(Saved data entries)
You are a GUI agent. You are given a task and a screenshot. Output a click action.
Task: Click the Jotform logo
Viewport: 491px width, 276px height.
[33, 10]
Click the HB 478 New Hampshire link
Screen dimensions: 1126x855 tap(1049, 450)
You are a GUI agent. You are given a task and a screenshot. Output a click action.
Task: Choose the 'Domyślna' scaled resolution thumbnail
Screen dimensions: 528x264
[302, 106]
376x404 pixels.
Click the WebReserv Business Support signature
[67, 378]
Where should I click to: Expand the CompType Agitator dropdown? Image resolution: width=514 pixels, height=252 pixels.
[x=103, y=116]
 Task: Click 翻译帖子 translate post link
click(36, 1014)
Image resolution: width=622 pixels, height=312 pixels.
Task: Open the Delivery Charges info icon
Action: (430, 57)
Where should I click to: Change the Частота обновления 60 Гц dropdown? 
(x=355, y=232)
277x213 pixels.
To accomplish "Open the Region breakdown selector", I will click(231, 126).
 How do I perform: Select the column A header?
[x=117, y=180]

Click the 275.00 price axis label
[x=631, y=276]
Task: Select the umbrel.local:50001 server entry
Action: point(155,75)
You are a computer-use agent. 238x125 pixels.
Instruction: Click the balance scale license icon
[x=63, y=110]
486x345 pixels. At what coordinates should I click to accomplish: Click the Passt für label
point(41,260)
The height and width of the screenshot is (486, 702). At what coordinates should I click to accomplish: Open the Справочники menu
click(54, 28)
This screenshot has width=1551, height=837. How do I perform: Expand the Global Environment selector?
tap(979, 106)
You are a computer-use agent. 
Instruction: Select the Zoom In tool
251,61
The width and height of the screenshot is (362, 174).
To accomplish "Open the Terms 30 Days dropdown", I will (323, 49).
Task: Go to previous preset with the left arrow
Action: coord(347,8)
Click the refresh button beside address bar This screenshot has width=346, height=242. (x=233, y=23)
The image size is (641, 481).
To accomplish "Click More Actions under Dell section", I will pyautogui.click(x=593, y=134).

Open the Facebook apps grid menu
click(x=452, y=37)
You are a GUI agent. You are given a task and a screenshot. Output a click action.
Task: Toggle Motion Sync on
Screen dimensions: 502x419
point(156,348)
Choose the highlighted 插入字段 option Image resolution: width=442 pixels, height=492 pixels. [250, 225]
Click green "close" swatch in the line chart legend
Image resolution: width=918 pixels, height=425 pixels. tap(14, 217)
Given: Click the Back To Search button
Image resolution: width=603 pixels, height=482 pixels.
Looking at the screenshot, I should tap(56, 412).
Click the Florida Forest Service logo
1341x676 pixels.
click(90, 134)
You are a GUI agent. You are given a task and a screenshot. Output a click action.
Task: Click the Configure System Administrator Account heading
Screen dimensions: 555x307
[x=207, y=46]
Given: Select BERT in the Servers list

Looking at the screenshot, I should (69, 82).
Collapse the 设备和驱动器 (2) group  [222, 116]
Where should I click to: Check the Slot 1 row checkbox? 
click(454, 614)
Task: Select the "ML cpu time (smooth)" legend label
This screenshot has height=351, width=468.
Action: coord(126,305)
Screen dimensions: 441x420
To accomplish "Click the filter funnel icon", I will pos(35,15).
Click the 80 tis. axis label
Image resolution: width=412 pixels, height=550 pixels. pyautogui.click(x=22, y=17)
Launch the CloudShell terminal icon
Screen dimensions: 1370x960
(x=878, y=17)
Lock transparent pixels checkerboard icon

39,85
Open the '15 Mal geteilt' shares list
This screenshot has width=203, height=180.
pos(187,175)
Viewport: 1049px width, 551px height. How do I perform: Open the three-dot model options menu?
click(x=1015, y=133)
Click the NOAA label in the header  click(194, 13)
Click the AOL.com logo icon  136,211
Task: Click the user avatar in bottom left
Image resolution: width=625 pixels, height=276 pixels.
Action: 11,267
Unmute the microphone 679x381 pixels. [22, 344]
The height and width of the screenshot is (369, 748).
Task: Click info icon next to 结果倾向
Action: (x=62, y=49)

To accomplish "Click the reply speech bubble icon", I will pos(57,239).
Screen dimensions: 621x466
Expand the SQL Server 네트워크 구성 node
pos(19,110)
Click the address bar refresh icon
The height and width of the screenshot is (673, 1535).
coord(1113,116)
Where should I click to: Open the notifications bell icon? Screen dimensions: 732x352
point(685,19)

[EXERCISE INSTRUCTIONS]
Beginning at the line with "The image size is (641, 481)." and ending at the line with "Choose the highlighted", reproduce each line of the data above exactly, and add no other lines.

[WRITTEN RESPONSE]
The image size is (641, 481).
To accomplish "Click More Actions under Dell section", I will pyautogui.click(x=593, y=134).

Open the Facebook apps grid menu
click(x=452, y=37)
You are a GUI agent. You are given a task and a screenshot. Output a click action.
Task: Toggle Motion Sync on
Screen dimensions: 502x419
point(156,348)
Choose the highlighted 插入字段 option Image resolution: width=442 pixels, height=492 pixels. [250, 225]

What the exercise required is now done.